Tutorial: Deploying your DSPy program¶

This guide demonstrates two potential ways to deploy your DSPy program in production: FastAPI for lightweight deployments and MLflow for more production-grade deployments with program versioning and management.

Below, we'll assume you have the following simple DSPy program that you want to deploy. You can replace this with something more sophisticated.

import dspy

dspy.settings.configure(lm=dspy.LM("openai/gpt-4o-mini"))
dspy_program = dspy.ChainOfThought("question -> answer")

Deploying with FastAPI¶

FastAPI offers a straightforward way to serve your DSPy program as a REST API. This is ideal when you have direct access to your program code and need a lightweight deployment solution.

> pip install fastapi uvicorn
> export OPENAI_API_KEY="your-openai-api-key"

Let's create a FastAPI application to serve your dspy_program defined above.

from fastapi import FastAPI, HTTPException
from pydantic import BaseModel

import dspy

app = FastAPI(
    title="DSPy Program API",
    description="A simple API serving a DSPy Chain of Thought program",
    version="1.0.0"
)

# Define request model for better documentation and validation
class Question(BaseModel):
    text: str

# Configure your language model and 'asyncify' your DSPy program.
lm = dspy.LM("openai/gpt-4o-mini")
dspy.settings.configure(lm=lm, async_max_workers=4) # default is 8
dspy_program = dspy.ChainOfThought("question -> answer")
dspy_program = dspy.asyncify(dspy_program)

@app.post("/predict")
async def predict(question: Question):
    try:
        result = await dspy_program(question=question.text)
        return {
            "status": "success",
            "data": result.toDict()
        }
    except Exception as e:
        raise HTTPException(status_code=500, detail=str(e))

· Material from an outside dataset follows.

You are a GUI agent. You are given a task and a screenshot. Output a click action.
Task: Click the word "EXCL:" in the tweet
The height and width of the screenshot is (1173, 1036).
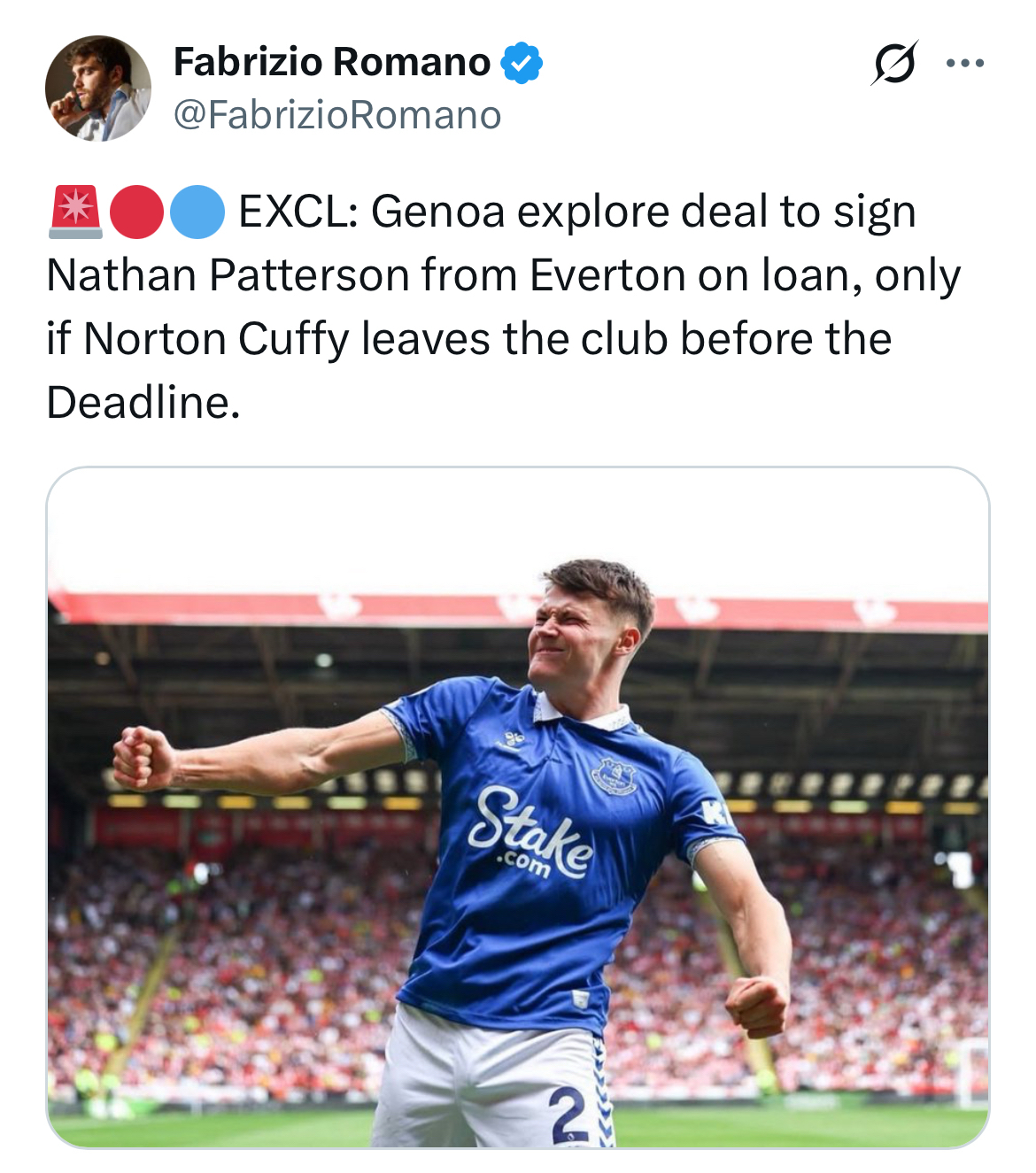pyautogui.click(x=298, y=212)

In the code above, we call dspy.asyncify to convert the dspy program to run in async mode for high-throughput FastAPI deployments. Currently, this runs the dspy program in a separate thread and awaits its result.

By default, the limit of spawned threads is 8. Think of this like a worker pool. If you have 8 in-flight programs and call it once more, the 9th call will wait until one of the 8 returns. You can configure the async capacity using the new async_max_workers setting.

Streaming, in DSPy 2.6.0+

Streaming is also supported in DSPy 2.6.0+, which can be installed via pip install -U dspy.

We can use dspy.streamify to convert the dspy program to a streaming mode. This is useful when you want to stream the intermediate outputs (i.e. O1-style reasoning) to the client before the final prediction is ready. This uses asyncify under the hood and inherits the execution semantics.

dspy_program = dspy.asyncify(dspy.ChainOfThought("question -> answer"))
streaming_dspy_program = dspy.streamify(dspy_program)

@app.post("/predict/stream")
async def stream(question: Question):
    async def generate():
        async for value in streaming_dspy_program(question=question.text):
            if isinstance(value, dspy.Prediction):
                data = {"prediction": value.labels().toDict()}
            elif isinstance(value, litellm.ModelResponse):
                data = {"chunk": value.json()}
            yield f"data: {ujson.dumps(data)}\n\n"
        yield "data: [DONE]\n\n"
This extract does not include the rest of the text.